## STATED GOAL
Update all the rows below by changing "computer-use agent" to "desktop agent" wherever it occurs. Leave every other part of each row unchanged.

## EXTRACTED RECORDS
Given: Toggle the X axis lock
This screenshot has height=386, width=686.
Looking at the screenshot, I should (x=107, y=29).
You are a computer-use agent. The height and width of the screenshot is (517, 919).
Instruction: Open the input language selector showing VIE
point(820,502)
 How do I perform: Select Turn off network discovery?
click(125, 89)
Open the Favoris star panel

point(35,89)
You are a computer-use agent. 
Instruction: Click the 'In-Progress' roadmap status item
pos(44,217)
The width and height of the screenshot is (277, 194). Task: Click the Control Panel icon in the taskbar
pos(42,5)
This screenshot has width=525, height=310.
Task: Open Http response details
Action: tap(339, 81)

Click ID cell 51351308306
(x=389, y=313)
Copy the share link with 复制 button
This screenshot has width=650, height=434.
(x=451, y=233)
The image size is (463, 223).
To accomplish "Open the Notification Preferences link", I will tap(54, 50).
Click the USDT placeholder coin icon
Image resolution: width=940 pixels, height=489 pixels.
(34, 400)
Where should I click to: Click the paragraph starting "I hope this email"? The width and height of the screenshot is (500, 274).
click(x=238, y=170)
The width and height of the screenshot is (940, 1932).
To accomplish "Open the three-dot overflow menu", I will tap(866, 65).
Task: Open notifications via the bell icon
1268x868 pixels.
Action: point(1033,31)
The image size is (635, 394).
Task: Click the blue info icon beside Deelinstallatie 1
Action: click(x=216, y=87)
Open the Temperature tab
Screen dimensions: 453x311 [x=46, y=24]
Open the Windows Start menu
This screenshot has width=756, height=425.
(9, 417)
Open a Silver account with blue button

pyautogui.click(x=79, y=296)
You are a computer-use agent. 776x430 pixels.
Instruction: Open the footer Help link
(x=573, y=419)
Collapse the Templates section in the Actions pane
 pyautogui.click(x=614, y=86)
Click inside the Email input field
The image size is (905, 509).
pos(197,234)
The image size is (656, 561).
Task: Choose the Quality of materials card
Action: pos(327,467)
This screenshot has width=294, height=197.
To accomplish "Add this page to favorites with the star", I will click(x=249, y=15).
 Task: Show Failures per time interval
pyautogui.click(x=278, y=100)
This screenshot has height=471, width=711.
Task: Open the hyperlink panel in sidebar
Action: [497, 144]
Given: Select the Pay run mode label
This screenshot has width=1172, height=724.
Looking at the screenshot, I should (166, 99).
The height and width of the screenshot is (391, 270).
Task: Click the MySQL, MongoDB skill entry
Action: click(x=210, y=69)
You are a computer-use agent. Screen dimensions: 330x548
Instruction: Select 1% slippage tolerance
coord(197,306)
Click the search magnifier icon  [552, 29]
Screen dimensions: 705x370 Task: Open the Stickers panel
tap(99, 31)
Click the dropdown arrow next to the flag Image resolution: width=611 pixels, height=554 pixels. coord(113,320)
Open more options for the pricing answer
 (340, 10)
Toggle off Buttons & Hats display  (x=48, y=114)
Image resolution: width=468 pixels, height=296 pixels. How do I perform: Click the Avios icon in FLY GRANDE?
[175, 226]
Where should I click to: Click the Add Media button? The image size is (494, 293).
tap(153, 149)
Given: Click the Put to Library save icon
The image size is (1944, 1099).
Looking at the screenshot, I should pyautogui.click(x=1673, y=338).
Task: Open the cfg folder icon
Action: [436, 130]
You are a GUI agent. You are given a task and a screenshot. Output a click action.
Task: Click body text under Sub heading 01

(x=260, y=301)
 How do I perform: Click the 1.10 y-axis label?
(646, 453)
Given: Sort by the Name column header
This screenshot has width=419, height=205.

## TASK RESPONSE
Given: Toggle the X axis lock
This screenshot has height=386, width=686.
Looking at the screenshot, I should (x=107, y=29).
You are a desktop agent. The height and width of the screenshot is (517, 919).
Instruction: Open the input language selector showing VIE
point(820,502)
 How do I perform: Select Turn off network discovery?
click(125, 89)
Open the Favoris star panel

point(35,89)
You are a desktop agent. 
Instruction: Click the 'In-Progress' roadmap status item
pos(44,217)
The width and height of the screenshot is (277, 194). Task: Click the Control Panel icon in the taskbar
pos(42,5)
This screenshot has width=525, height=310.
Task: Open Http response details
Action: tap(339, 81)

Click ID cell 51351308306
(x=389, y=313)
Copy the share link with 复制 button
This screenshot has width=650, height=434.
(x=451, y=233)
The image size is (463, 223).
To accomplish "Open the Notification Preferences link", I will tap(54, 50).
Click the USDT placeholder coin icon
Image resolution: width=940 pixels, height=489 pixels.
(34, 400)
Where should I click to: Click the paragraph starting "I hope this email"? The width and height of the screenshot is (500, 274).
click(x=238, y=170)
The width and height of the screenshot is (940, 1932).
To accomplish "Open the three-dot overflow menu", I will tap(866, 65).
Task: Open notifications via the bell icon
1268x868 pixels.
Action: point(1033,31)
The image size is (635, 394).
Task: Click the blue info icon beside Deelinstallatie 1
Action: click(x=216, y=87)
Open the Temperature tab
Screen dimensions: 453x311 [x=46, y=24]
Open the Windows Start menu
This screenshot has width=756, height=425.
(9, 417)
Open a Silver account with blue button

pyautogui.click(x=79, y=296)
You are a desktop agent. 776x430 pixels.
Instruction: Open the footer Help link
(x=573, y=419)
Collapse the Templates section in the Actions pane
 pyautogui.click(x=614, y=86)
Click inside the Email input field
The image size is (905, 509).
pos(197,234)
The image size is (656, 561).
Task: Choose the Quality of materials card
Action: pos(327,467)
This screenshot has width=294, height=197.
To accomplish "Add this page to favorites with the star", I will click(x=249, y=15).
 Task: Show Failures per time interval
pyautogui.click(x=278, y=100)
This screenshot has height=471, width=711.
Task: Open the hyperlink panel in sidebar
Action: [497, 144]
Given: Select the Pay run mode label
This screenshot has width=1172, height=724.
Looking at the screenshot, I should (166, 99).
The height and width of the screenshot is (391, 270).
Task: Click the MySQL, MongoDB skill entry
Action: click(x=210, y=69)
You are a desktop agent. Screen dimensions: 330x548
Instruction: Select 1% slippage tolerance
coord(197,306)
Click the search magnifier icon  [552, 29]
Screen dimensions: 705x370 Task: Open the Stickers panel
tap(99, 31)
Click the dropdown arrow next to the flag Image resolution: width=611 pixels, height=554 pixels. coord(113,320)
Open more options for the pricing answer
 (340, 10)
Toggle off Buttons & Hats display  (x=48, y=114)
Image resolution: width=468 pixels, height=296 pixels. How do I perform: Click the Avios icon in FLY GRANDE?
[175, 226]
Where should I click to: Click the Add Media button? The image size is (494, 293).
tap(153, 149)
Given: Click the Put to Library save icon
The image size is (1944, 1099).
Looking at the screenshot, I should pyautogui.click(x=1673, y=338).
Task: Open the cfg folder icon
Action: [436, 130]
You are a GUI agent. You are given a task and a screenshot. Output a click action.
Task: Click body text under Sub heading 01

(x=260, y=301)
 How do I perform: Click the 1.10 y-axis label?
(646, 453)
Given: Sort by the Name column header
This screenshot has width=419, height=205.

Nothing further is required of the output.